Interface element records
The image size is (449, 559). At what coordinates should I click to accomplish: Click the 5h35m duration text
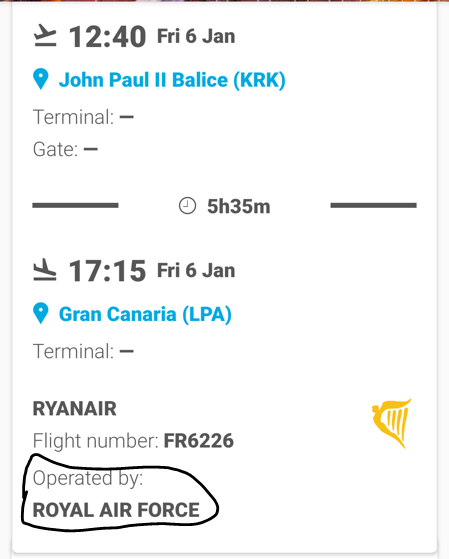click(x=239, y=206)
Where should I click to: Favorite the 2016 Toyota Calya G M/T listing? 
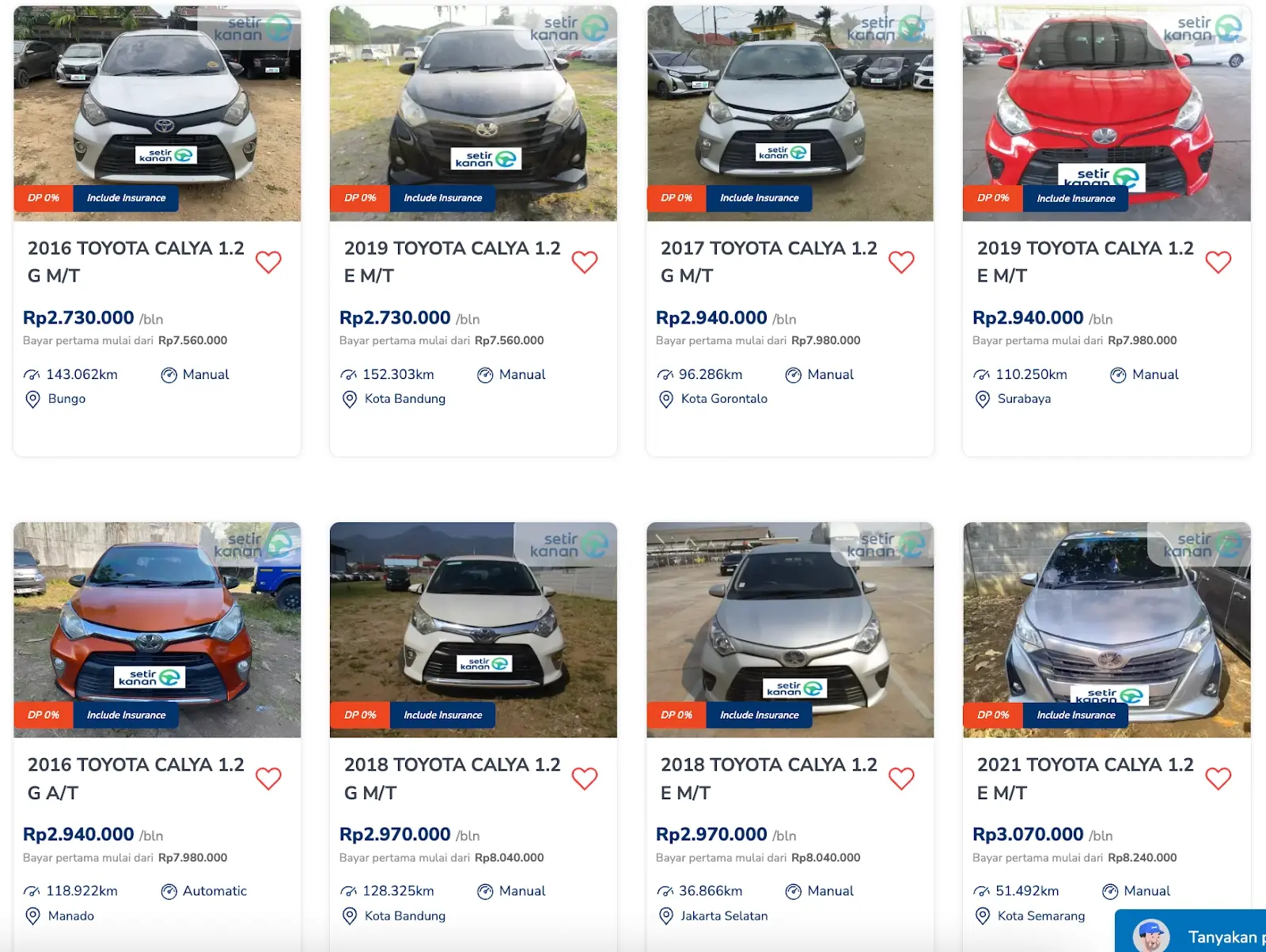pyautogui.click(x=268, y=262)
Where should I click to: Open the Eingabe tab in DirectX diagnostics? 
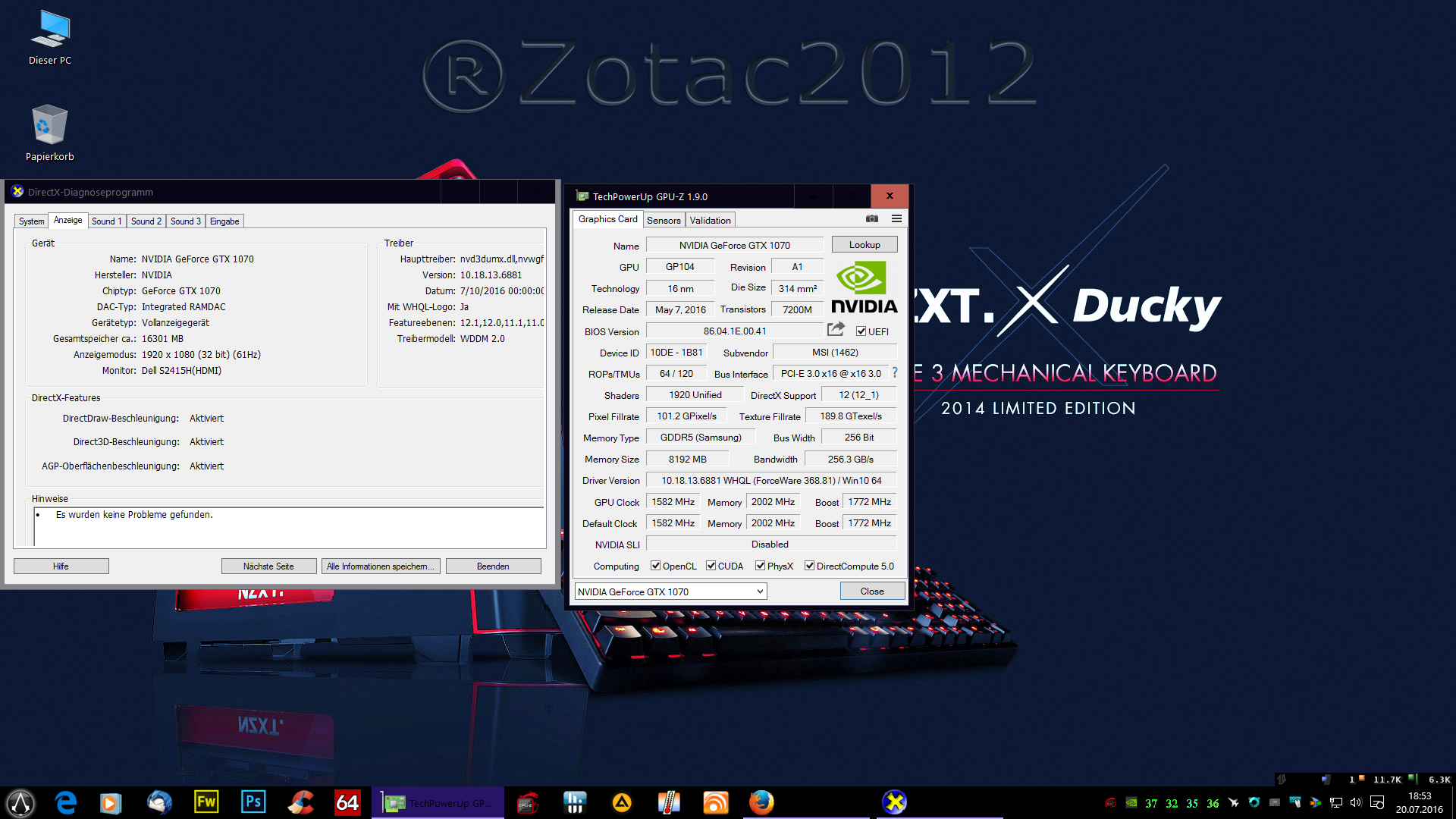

**Exercise requirements:**
Rewrite the material with "Where should I click to" changed to "Where do I click to" and nothing else altered. Omit the pictures from your version.

**Task response:**
The image size is (449, 559). At what coordinates should I click to accomplish: Click the 5h35m duration text
click(x=239, y=206)
Where do I click to: Favorite the 2016 Toyota Calya G M/T listing? 
pyautogui.click(x=268, y=262)
Where do I click to: Open the Eingabe tab in DirectX diagnostics? 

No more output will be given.